L’IASB vient de publier le projet final d’interprétation IFRIC 20, frais de découverture engagés pendant la phase de production d’une mine à ciel ouvert, phase ultime avant l’interprétation définitive.
Lors des travaux d’exploitation d’une mine à ciel ouvert, l’entité exploitante dégage un certain nombre de déchets, parfois mêlés aux minéraux exploités, dont le traitement comptable ne permet pas de les inclure dans le cadre de l’IFRS 6, prospection et évaluation de ressources minérales qui prévoit :
Éléments du coût des actifs au titre de la prospection et de l'évaluation
9 Une entité doit déterminer une méthode comptable précisant quelles dépenses sont comptabilisées en actifs de prospection et d'évaluation et appliquer cette méthode de manière cohérente et permanente. Dans cette détermination, une entité prend en compte la mesure dans laquelle la dépense peut être associée à la découverte de ressources minérales spécifiques. Les exemples suivants illustrent des dépenses susceptibles d'être incluses dans l'évaluation initiale des actifs de prospection et d'évaluation (la liste n'est pas exhaustive):
a) acquisition de droits de prospecter;
b) études topographiques, géologiques, géochimiques et géophysiques;
c) forage d'exploration;
d) creusement de tranchées;
e) échantillonnage; et
f) activités en liaison avec l'évaluation de la faisabilité technique et de la viabilité commerciale de l'extraction d'une ressource minérale.
10 Les dépenses liées au développement des ressources minérales ne doivent pas être comptabilisées en tant qu'actifs de prospection et d'évaluation. Le cadre et IAS 38 Immobilisations incorporelles fournissent des commentaires sur la comptabilisation d'actifs générés par le développement.
L’IFRIC 20 est destiné à en réglementer la comptabilisation.

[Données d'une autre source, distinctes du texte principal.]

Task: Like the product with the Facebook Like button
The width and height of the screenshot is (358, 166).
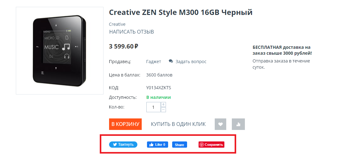Action: pyautogui.click(x=158, y=145)
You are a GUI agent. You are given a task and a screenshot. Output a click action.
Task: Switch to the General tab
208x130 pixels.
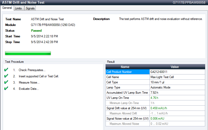[x=7, y=8]
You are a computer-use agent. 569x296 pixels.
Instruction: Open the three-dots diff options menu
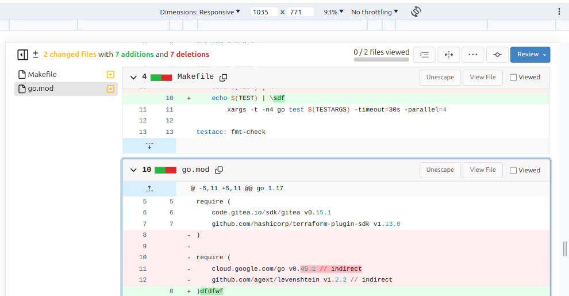click(472, 55)
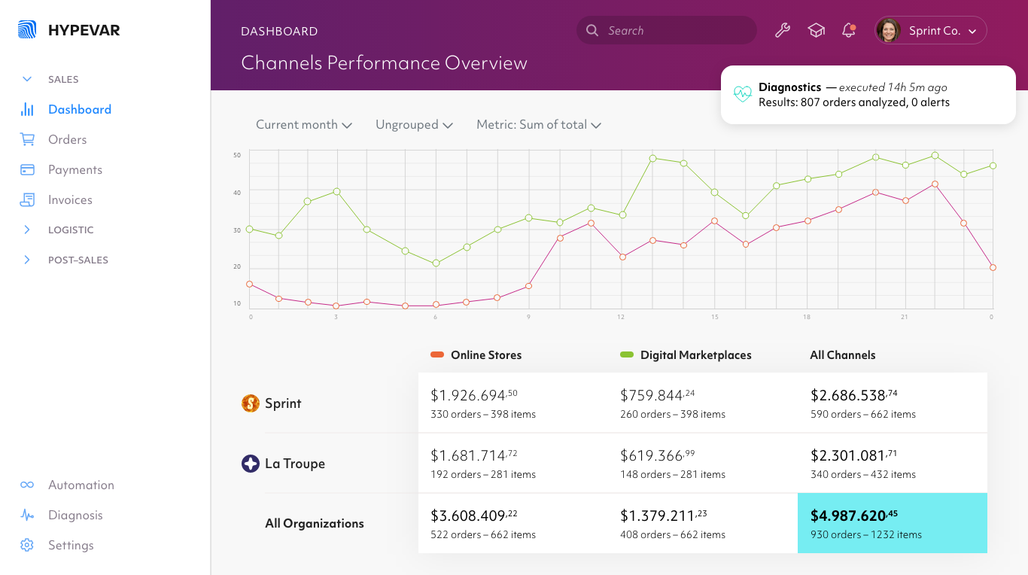Click the La Troupe organization logo
Screen dimensions: 1028x575
click(x=251, y=464)
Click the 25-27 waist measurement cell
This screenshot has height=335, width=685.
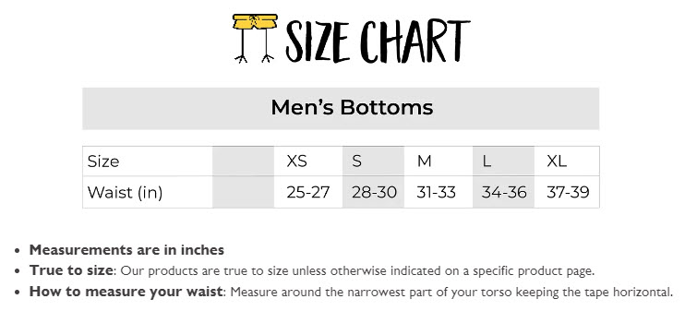tap(308, 192)
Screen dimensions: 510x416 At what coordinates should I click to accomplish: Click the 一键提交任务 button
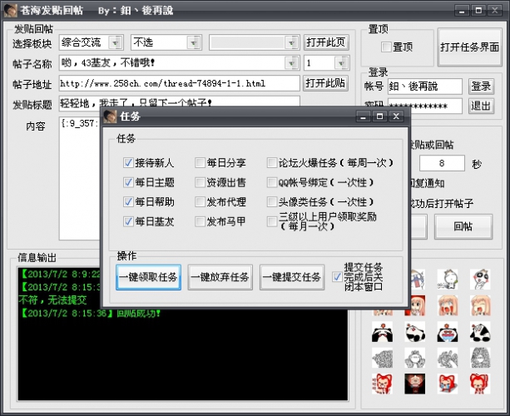292,278
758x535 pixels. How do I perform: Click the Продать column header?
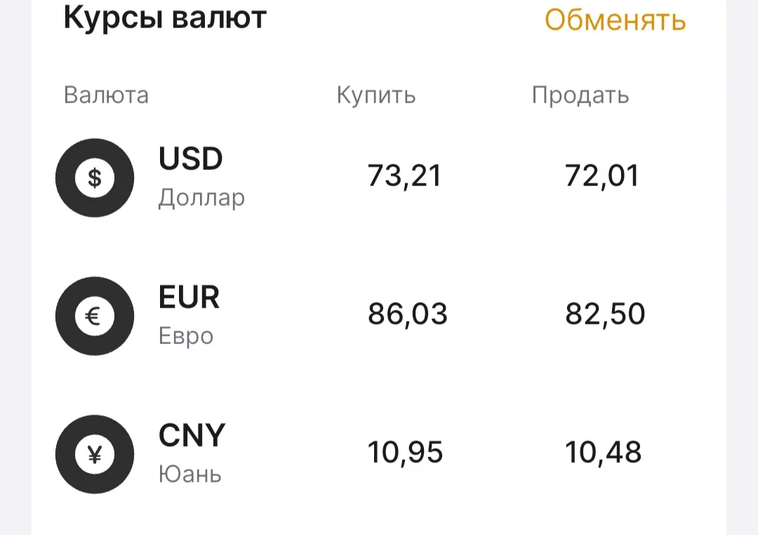(x=580, y=95)
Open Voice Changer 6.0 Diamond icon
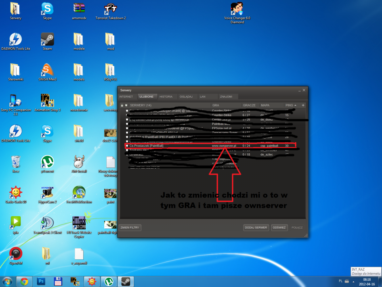This screenshot has width=382, height=287. 237,9
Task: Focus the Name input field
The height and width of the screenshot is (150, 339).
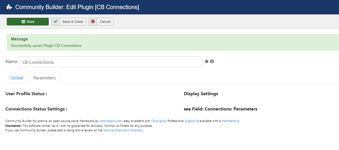Action: [110, 62]
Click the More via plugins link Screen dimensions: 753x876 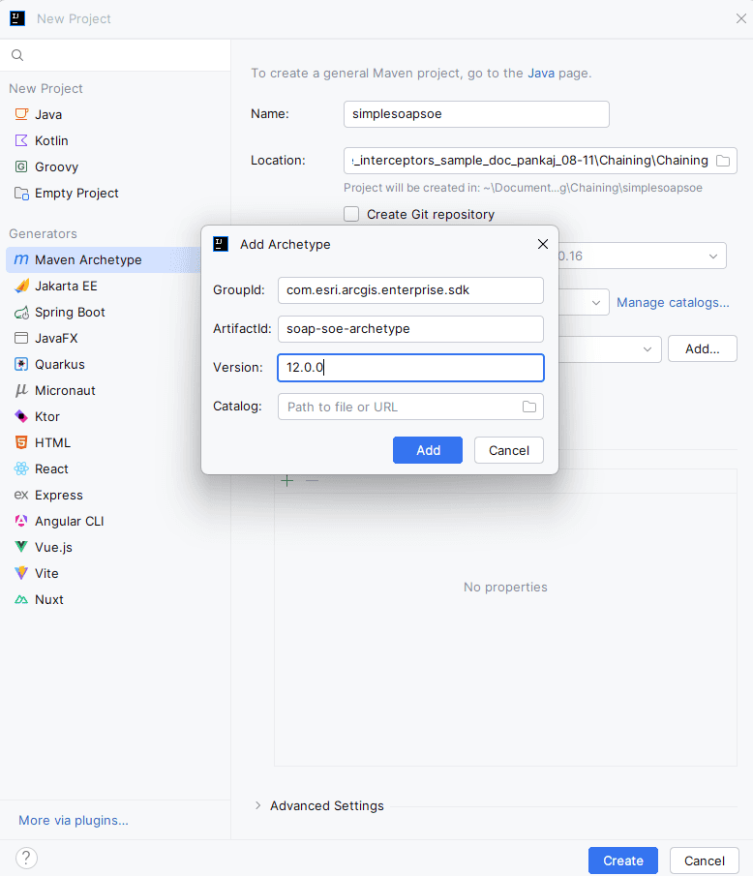pyautogui.click(x=74, y=821)
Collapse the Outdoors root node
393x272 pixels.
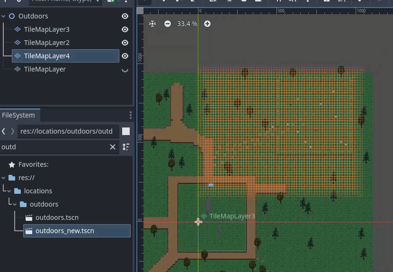[4, 16]
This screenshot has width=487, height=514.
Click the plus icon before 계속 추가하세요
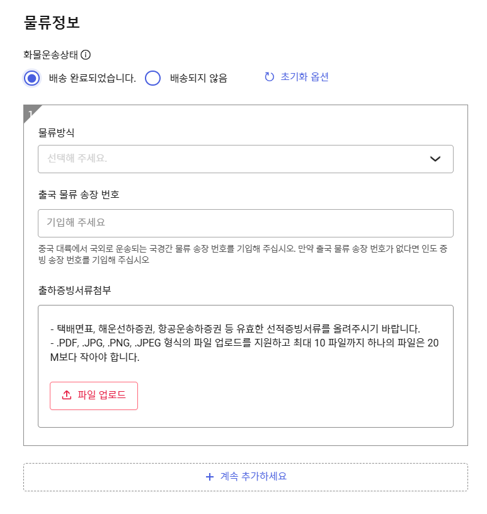210,477
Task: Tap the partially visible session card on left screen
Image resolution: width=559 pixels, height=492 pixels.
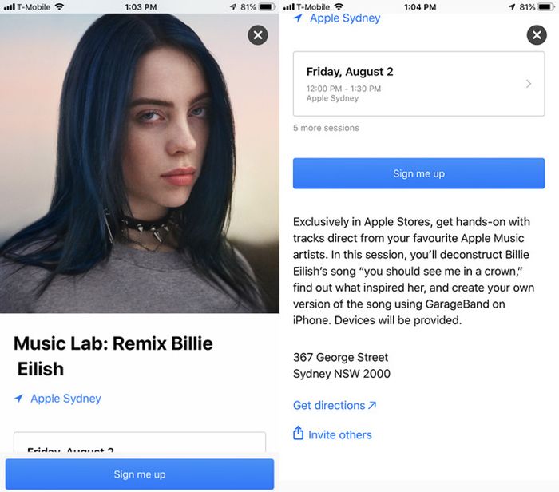Action: point(140,442)
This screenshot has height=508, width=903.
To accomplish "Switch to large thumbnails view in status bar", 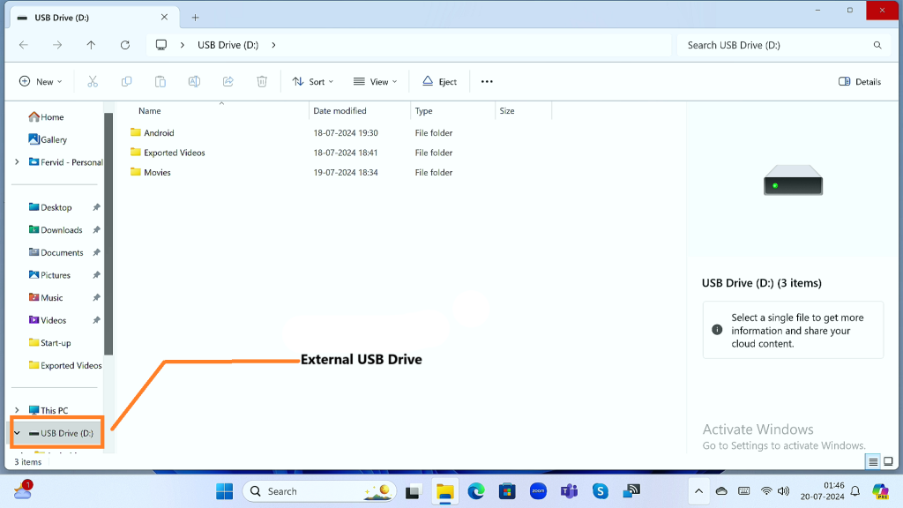I will pyautogui.click(x=888, y=461).
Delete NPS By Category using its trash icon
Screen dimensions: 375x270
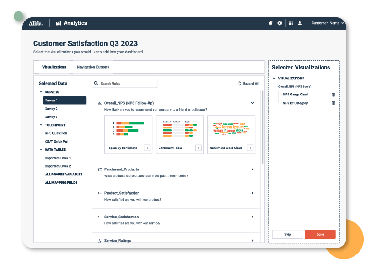click(333, 103)
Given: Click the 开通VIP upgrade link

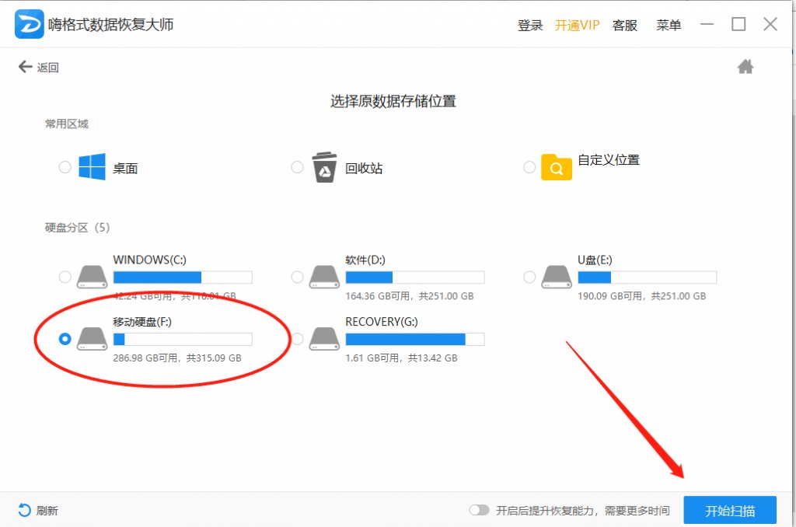Looking at the screenshot, I should (577, 24).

Le projet final retient le principe suivant :
Les divers déchets sont classés selon leur nature, commercialisable ou non :
- Dans le premier cas, ils sont considérés comme des stocks et entrent dans le champ de l’IAS 2 à leur coût de revient.
- Dans le second cas ils constituent des actifs qui s’ajoutent aux immobilisations (corporelles ou incorporelles) liées à l’exploitation de la mine s’ils respectent les conditions suivantes : il est probable que l’accès au minerai clairement identifié procurera un bénéfice à l’entreprise et que les coûts pourrons être évalués de manière fiable. Ils s’amortissent sur la durée de vie prévue pour l’exploitation du minerai (qui peut différer de celle des immobilisations auxquelles les déchets non commercialisables sont rattachés).